— START —

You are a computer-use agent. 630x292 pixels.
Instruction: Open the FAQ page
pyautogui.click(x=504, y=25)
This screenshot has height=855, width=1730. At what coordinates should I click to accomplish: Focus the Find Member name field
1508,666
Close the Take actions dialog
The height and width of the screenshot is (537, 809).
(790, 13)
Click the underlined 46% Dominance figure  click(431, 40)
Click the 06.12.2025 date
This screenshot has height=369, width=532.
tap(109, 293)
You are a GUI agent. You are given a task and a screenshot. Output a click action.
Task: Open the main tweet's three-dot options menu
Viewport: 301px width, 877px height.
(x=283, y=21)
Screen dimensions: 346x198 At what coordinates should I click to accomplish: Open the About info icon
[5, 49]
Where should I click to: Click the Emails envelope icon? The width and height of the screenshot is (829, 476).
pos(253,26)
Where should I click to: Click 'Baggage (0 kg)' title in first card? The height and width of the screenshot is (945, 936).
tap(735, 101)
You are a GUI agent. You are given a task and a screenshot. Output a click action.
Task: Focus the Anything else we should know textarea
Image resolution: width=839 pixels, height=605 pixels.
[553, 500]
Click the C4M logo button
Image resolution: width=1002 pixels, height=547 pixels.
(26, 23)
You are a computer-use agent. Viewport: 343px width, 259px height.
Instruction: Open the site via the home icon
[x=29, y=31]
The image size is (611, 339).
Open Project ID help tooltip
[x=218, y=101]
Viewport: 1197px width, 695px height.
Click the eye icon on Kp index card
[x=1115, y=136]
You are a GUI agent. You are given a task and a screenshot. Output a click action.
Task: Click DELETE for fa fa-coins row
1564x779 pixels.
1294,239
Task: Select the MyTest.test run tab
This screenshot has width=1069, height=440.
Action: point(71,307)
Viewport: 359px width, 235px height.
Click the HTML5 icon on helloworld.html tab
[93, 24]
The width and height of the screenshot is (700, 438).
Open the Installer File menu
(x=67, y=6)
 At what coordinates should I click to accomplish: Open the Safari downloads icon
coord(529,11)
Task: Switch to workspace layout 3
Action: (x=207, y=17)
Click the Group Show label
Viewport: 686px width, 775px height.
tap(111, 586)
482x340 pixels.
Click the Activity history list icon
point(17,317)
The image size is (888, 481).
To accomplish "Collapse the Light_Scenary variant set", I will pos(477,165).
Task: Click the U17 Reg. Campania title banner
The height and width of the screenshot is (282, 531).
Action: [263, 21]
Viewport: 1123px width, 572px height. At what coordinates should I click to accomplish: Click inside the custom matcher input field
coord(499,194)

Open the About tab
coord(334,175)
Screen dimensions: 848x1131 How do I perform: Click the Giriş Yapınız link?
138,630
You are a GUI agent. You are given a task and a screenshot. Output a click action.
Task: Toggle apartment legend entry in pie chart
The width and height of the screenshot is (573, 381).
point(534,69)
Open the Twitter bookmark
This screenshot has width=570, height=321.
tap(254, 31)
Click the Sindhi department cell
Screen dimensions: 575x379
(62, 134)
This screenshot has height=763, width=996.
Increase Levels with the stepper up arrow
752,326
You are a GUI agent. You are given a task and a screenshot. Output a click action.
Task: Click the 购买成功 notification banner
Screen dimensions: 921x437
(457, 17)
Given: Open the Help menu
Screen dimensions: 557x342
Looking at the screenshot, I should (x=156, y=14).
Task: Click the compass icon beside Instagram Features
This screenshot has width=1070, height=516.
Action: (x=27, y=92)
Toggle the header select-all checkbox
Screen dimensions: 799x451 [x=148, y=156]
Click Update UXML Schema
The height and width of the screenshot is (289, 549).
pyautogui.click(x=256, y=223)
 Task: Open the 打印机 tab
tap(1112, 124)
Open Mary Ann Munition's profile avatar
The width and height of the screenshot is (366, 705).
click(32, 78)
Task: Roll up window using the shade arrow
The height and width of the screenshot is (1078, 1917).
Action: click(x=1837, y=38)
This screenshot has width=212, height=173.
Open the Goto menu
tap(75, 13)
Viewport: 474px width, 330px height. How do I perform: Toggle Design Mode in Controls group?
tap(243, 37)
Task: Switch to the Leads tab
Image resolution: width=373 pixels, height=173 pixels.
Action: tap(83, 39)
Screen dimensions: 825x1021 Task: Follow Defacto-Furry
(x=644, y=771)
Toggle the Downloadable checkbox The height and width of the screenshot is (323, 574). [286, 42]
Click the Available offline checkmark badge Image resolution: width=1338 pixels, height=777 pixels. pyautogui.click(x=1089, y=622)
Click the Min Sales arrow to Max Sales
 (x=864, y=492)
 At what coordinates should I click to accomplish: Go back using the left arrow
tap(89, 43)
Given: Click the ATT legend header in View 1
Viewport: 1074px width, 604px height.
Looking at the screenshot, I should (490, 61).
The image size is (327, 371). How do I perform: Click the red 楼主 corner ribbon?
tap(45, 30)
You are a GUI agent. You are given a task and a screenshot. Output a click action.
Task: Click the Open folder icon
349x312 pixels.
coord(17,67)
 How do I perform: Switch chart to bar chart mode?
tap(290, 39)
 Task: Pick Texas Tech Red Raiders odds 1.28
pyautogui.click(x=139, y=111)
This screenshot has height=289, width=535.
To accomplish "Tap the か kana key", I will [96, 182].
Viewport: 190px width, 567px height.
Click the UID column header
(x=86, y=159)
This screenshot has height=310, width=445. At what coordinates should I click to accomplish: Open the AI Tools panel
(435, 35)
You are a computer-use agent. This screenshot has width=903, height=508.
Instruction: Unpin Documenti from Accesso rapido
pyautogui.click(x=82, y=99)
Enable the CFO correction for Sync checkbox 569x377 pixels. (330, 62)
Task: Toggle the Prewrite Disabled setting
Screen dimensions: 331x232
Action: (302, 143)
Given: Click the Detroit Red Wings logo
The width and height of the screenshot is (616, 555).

— END —

WORK TO DO: Reproduce the data above in full, substituting "desktop automation agent" for every occurrence of "computer-use agent" and changing nothing else.

RESPONSE TO THE TASK:
You are a desktop automation agent. 630x292 pixels.
Instruction: Open the FAQ page
pyautogui.click(x=504, y=25)
This screenshot has height=855, width=1730. At what coordinates should I click to accomplish: Focus the Find Member name field
1508,666
Close the Take actions dialog
The height and width of the screenshot is (537, 809).
(790, 13)
Click the underlined 46% Dominance figure  click(431, 40)
Click the 06.12.2025 date
This screenshot has height=369, width=532.
tap(109, 293)
You are a GUI agent. You are given a task and a screenshot. Output a click action.
Task: Open the main tweet's three-dot options menu
Viewport: 301px width, 877px height.
(x=283, y=21)
Screen dimensions: 346x198 At what coordinates should I click to accomplish: Open the About info icon
[5, 49]
Where should I click to: Click the Emails envelope icon? The width and height of the screenshot is (829, 476).
pos(253,26)
Where should I click to: Click 'Baggage (0 kg)' title in first card? The height and width of the screenshot is (945, 936).
tap(735, 101)
You are a GUI agent. You are given a task and a screenshot. Output a click action.
Task: Focus the Anything else we should know textarea
Image resolution: width=839 pixels, height=605 pixels.
[553, 500]
Click the C4M logo button
Image resolution: width=1002 pixels, height=547 pixels.
(26, 23)
You are a desktop automation agent. Viewport: 343px width, 259px height.
Instruction: Open the site via the home icon
[x=29, y=31]
The image size is (611, 339).
Open Project ID help tooltip
[x=218, y=101]
Viewport: 1197px width, 695px height.
Click the eye icon on Kp index card
[x=1115, y=136]
You are a GUI agent. You are given a task and a screenshot. Output a click action.
Task: Click DELETE for fa fa-coins row
1564x779 pixels.
1294,239
Task: Select the MyTest.test run tab
This screenshot has width=1069, height=440.
Action: point(71,307)
Viewport: 359px width, 235px height.
Click the HTML5 icon on helloworld.html tab
[93, 24]
The width and height of the screenshot is (700, 438).
Open the Installer File menu
(x=67, y=6)
 At what coordinates should I click to accomplish: Open the Safari downloads icon
coord(529,11)
Task: Switch to workspace layout 3
Action: (x=207, y=17)
Click the Group Show label
Viewport: 686px width, 775px height.
tap(111, 586)
482x340 pixels.
Click the Activity history list icon
point(17,317)
The image size is (888, 481).
To accomplish "Collapse the Light_Scenary variant set", I will pos(477,165).
Task: Click the U17 Reg. Campania title banner
The height and width of the screenshot is (282, 531).
Action: [263, 21]
Viewport: 1123px width, 572px height. At what coordinates should I click to accomplish: Click inside the custom matcher input field
coord(499,194)

Open the About tab
coord(334,175)
Screen dimensions: 848x1131 How do I perform: Click the Giriş Yapınız link?
138,630
You are a GUI agent. You are given a task and a screenshot. Output a click action.
Task: Toggle apartment legend entry in pie chart
The width and height of the screenshot is (573, 381).
point(534,69)
Open the Twitter bookmark
This screenshot has width=570, height=321.
tap(254, 31)
Click the Sindhi department cell
Screen dimensions: 575x379
(62, 134)
This screenshot has height=763, width=996.
Increase Levels with the stepper up arrow
752,326
You are a GUI agent. You are given a task and a screenshot. Output a click action.
Task: Click the 购买成功 notification banner
Screen dimensions: 921x437
(457, 17)
Given: Open the Help menu
Screen dimensions: 557x342
Looking at the screenshot, I should (x=156, y=14).
Task: Click the compass icon beside Instagram Features
This screenshot has width=1070, height=516.
Action: (x=27, y=92)
Toggle the header select-all checkbox
Screen dimensions: 799x451 [x=148, y=156]
Click Update UXML Schema
The height and width of the screenshot is (289, 549).
pyautogui.click(x=256, y=223)
 Task: Open the 打印机 tab
tap(1112, 124)
Open Mary Ann Munition's profile avatar
The width and height of the screenshot is (366, 705).
click(32, 78)
Task: Roll up window using the shade arrow
The height and width of the screenshot is (1078, 1917).
Action: click(x=1837, y=38)
This screenshot has width=212, height=173.
Open the Goto menu
tap(75, 13)
Viewport: 474px width, 330px height. How do I perform: Toggle Design Mode in Controls group?
tap(243, 37)
Task: Switch to the Leads tab
Image resolution: width=373 pixels, height=173 pixels.
Action: tap(83, 39)
Screen dimensions: 825x1021 Task: Follow Defacto-Furry
(x=644, y=771)
Toggle the Downloadable checkbox The height and width of the screenshot is (323, 574). [286, 42]
Click the Available offline checkmark badge Image resolution: width=1338 pixels, height=777 pixels. pyautogui.click(x=1089, y=622)
Click the Min Sales arrow to Max Sales
 (x=864, y=492)
 At what coordinates should I click to accomplish: Go back using the left arrow
tap(89, 43)
Given: Click the ATT legend header in View 1
Viewport: 1074px width, 604px height.
Looking at the screenshot, I should (490, 61).
The image size is (327, 371). How do I perform: Click the red 楼主 corner ribbon?
tap(45, 30)
You are a GUI agent. You are given a task and a screenshot. Output a click action.
Task: Click the Open folder icon
349x312 pixels.
coord(17,67)
 How do I perform: Switch chart to bar chart mode?
tap(290, 39)
 Task: Pick Texas Tech Red Raiders odds 1.28
pyautogui.click(x=139, y=111)
This screenshot has height=289, width=535.
To accomplish "Tap the か kana key", I will [96, 182].
Viewport: 190px width, 567px height.
Click the UID column header
(x=86, y=159)
This screenshot has height=310, width=445. At what coordinates should I click to accomplish: Open the AI Tools panel
(435, 35)
You are a desktop automation agent. This screenshot has width=903, height=508.
Instruction: Unpin Documenti from Accesso rapido
pyautogui.click(x=82, y=99)
Enable the CFO correction for Sync checkbox 569x377 pixels. (330, 62)
Task: Toggle the Prewrite Disabled setting
Screen dimensions: 331x232
Action: (302, 143)
Given: Click the Detroit Red Wings logo
The width and height of the screenshot is (616, 555).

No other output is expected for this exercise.